== EXTRAIT DU TEXTE

Et pour cause, certaines idées reçues ont la vie dure. « On dit toujours que le pigiste, c'est celui qui a raté, celui qui n’a pas été embauché » déplore Thierry Butzbach, journaliste indépendant depuis 30 ans, après une décennie passée en rédaction. Mais pour l’initiateur des « 48h de la pige » organisées par l’association Profession : pigiste, « on peut le devenir par choix ». Selon lui, ces choix de carrière, combinés à la rigidité du marché du travail, expliquent en partie la forte proportion de journalistes indépendants en France. 

En 2022, 13% des journalistes titulaires de la carte de presse sont des pigistes (CCIJP, 2023). Ils sont 4 389 au total. Ces chiffres ne prennent pas en compte les journalistes en CDD.

====
== DONNÉES ENREGISTRÉES

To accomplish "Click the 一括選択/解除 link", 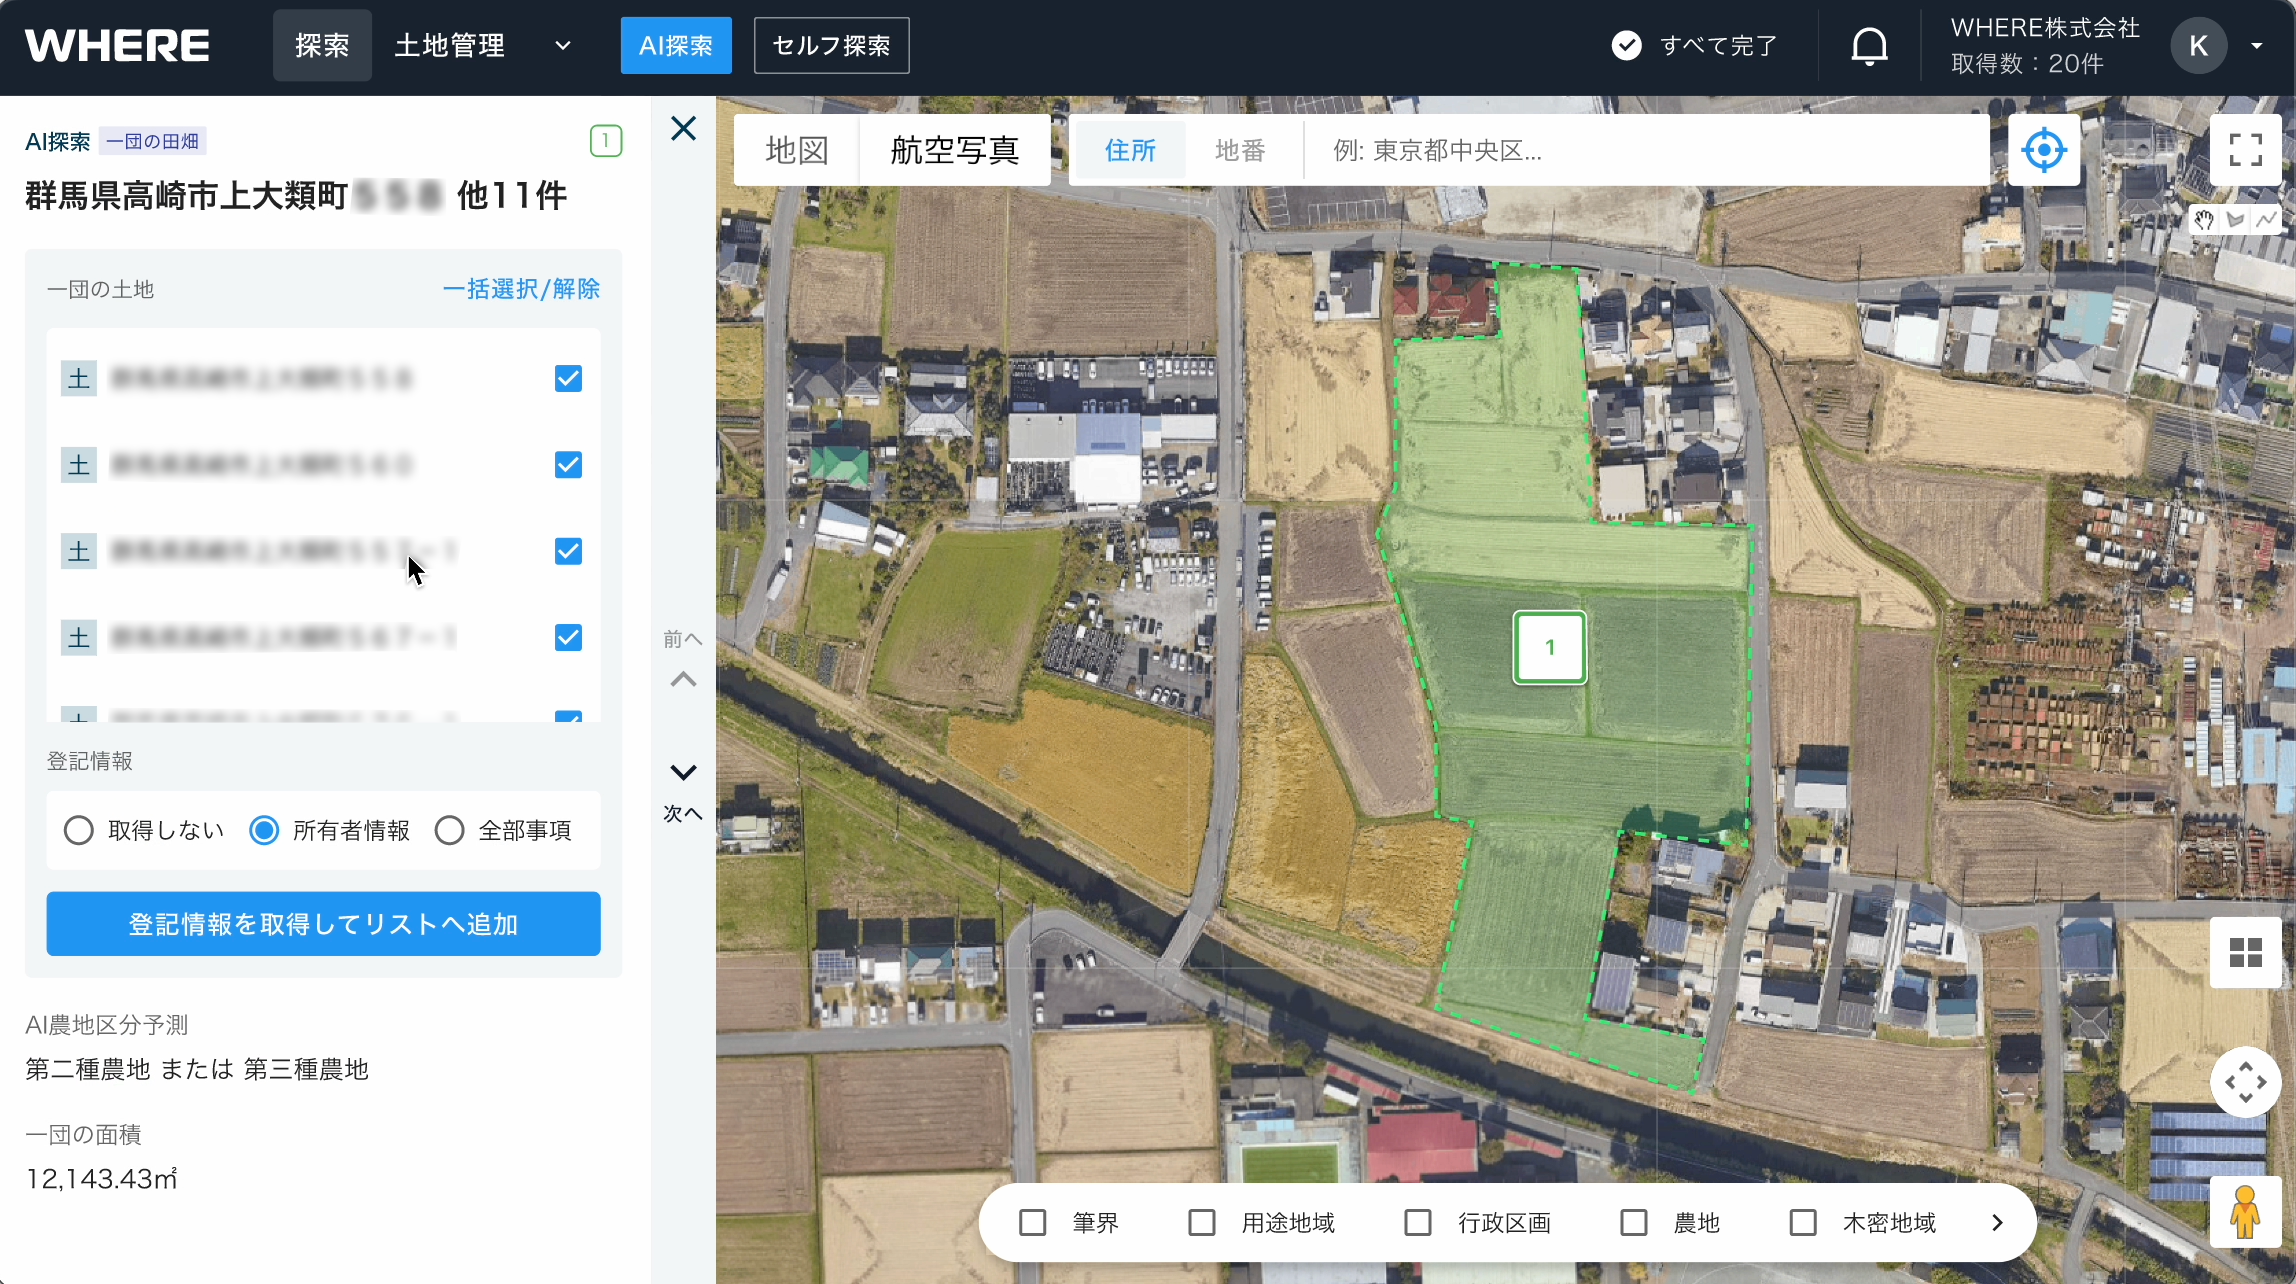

====

» VOTRE TÂCHE: Recopiez sans rien changer le passage du texte sur les journalistes pigistes compris entre « Et pour cause, certaines » et « indépendants en France. », ces deux segments inclus.

» SOLUTION CI-DESSOUS:
Et pour cause, certaines idées reçues ont la vie dure. « On dit toujours que le pigiste, c'est celui qui a raté, celui qui n’a pas été embauché » déplore Thierry Butzbach, journaliste indépendant depuis 30 ans, après une décennie passée en rédaction. Mais pour l’initiateur des « 48h de la pige » organisées par l’association Profession : pigiste, « on peut le devenir par choix ». Selon lui, ces choix de carrière, combinés à la rigidité du marché du travail, expliquent en partie la forte proportion de journalistes indépendants en France.